MARK COLVIN: If you go back to say, the 17th century in Europe, Christianity, both Protestant and Catholic Christianity, was essentially fundamentalist. And if you looked at the religion then of Christianity, you would have said, «This is a fundamentalist religion which can never evolve democratic states.» Why is Islam different?

AYAAN HIRSI ALI: Well, first of all, it’s not Christianity that produced the Enlightenment and all of that, there were perhaps Christians, but also individuals in Europe, in the United States and elsewhere, who proposed ideas to move away from religion and furnishing their lives and society by means of religious ideas and moved on secular ideas.

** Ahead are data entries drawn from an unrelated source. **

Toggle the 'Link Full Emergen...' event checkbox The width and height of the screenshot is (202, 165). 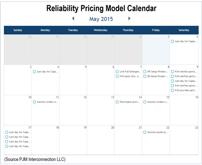(x=117, y=72)
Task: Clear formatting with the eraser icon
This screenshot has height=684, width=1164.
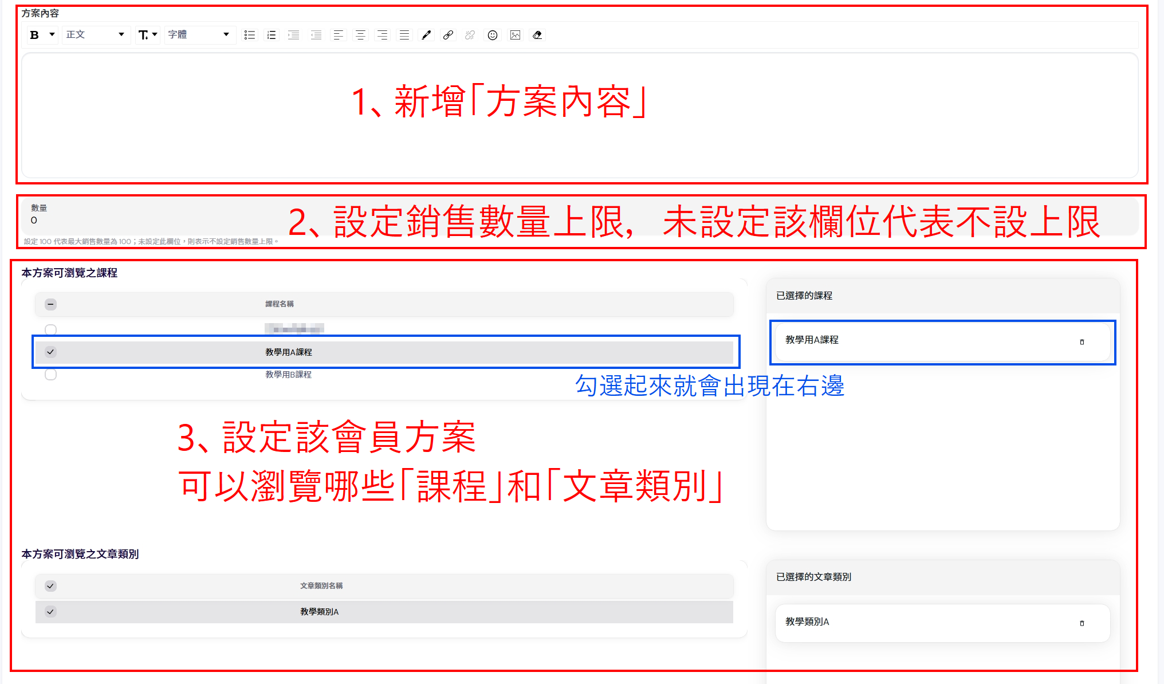Action: (537, 35)
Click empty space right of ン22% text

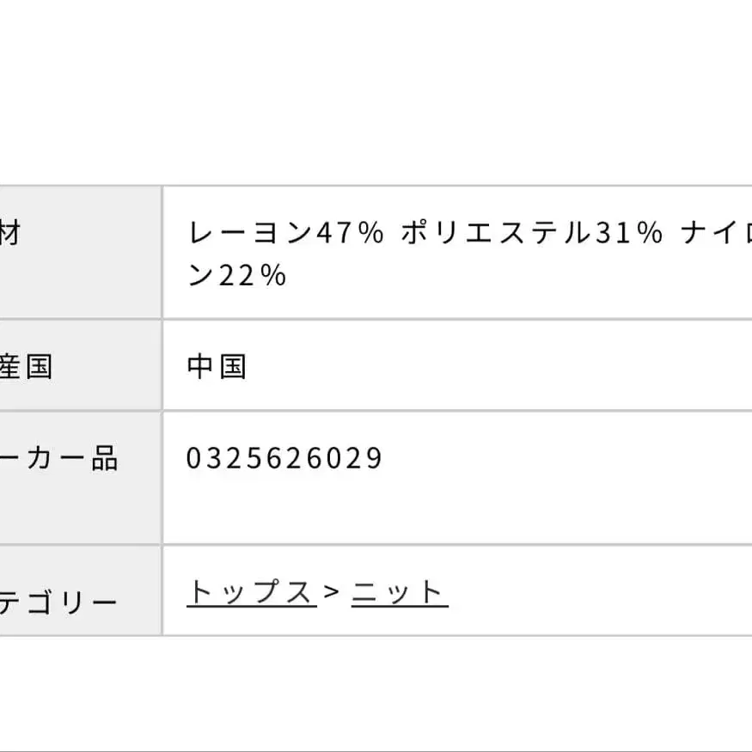coord(516,276)
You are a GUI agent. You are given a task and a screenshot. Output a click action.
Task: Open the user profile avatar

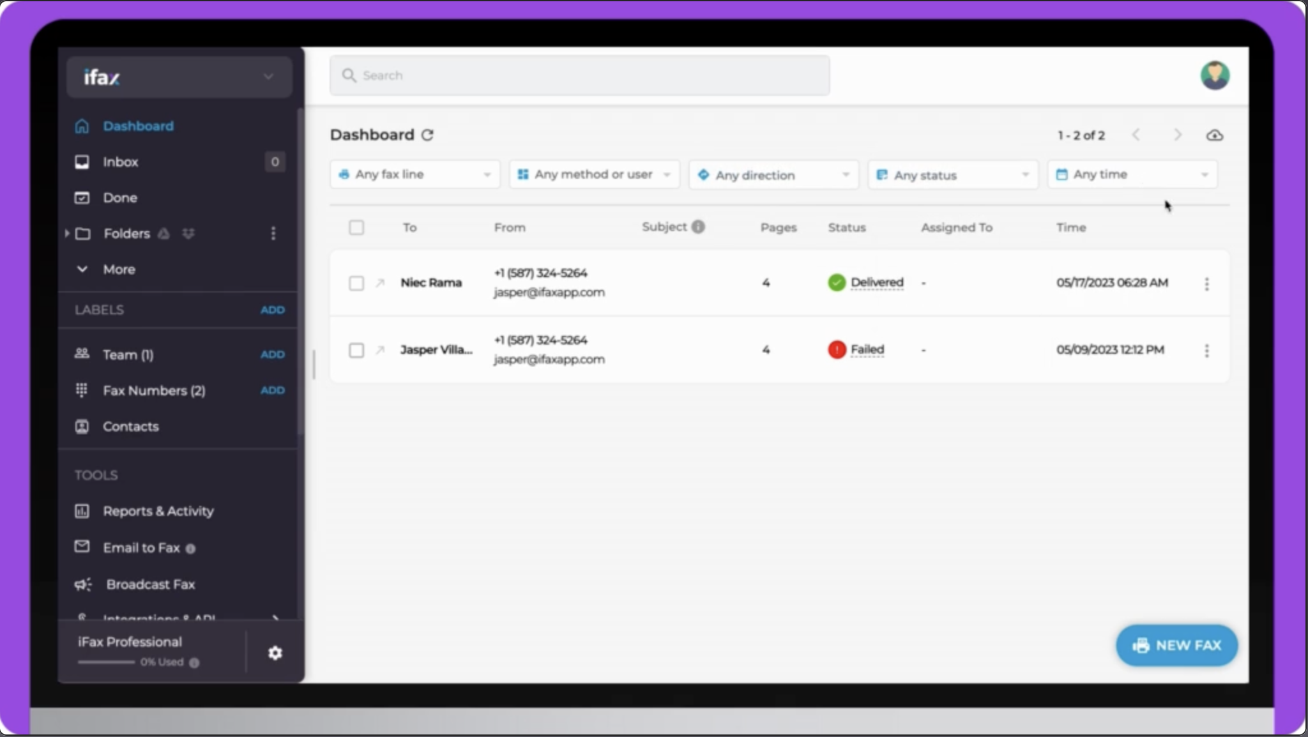coord(1214,75)
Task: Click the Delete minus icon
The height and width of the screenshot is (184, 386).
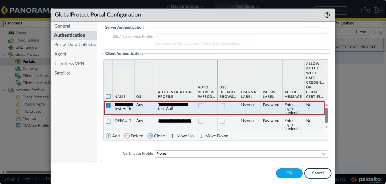Action: (x=127, y=136)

Why is Islam different from Christianity? I think one main difference is the separation of divine rule from secular rule. Islam does not allow it and I have not yet see a Muslim movement saying we should now move away or separate the two.

Ayaan peker på en diskrepans: muslimer reagerer ikke så mye når folk drepes, som når deres følelser krenkes. Dette er noe folk reagerer på.

AYAAN HIRSI ALI: Everyone followed the cartoon crisis, or the crisis about the cartoon drawings of Mohammed in Denmark. That led to an explosion of violence because large groups of Muslims still will not accept criticism of their religion.

Over and over again, when in the name of Islam, human blood is shed, Muslims are very quiet. When drawings are made or some perceived slight or offences given by writing a book, or making a drawing, or in some way criticising the dogmas of Islam, people take to the streets. We have all these leaders of the organisation of Islam, the countries who oppressed on people, coming to demand the people apologise.

And I think it’s this discrepancy that more and more people see as violence and intolerance and the lack of freedom inherent in the creed of Islam.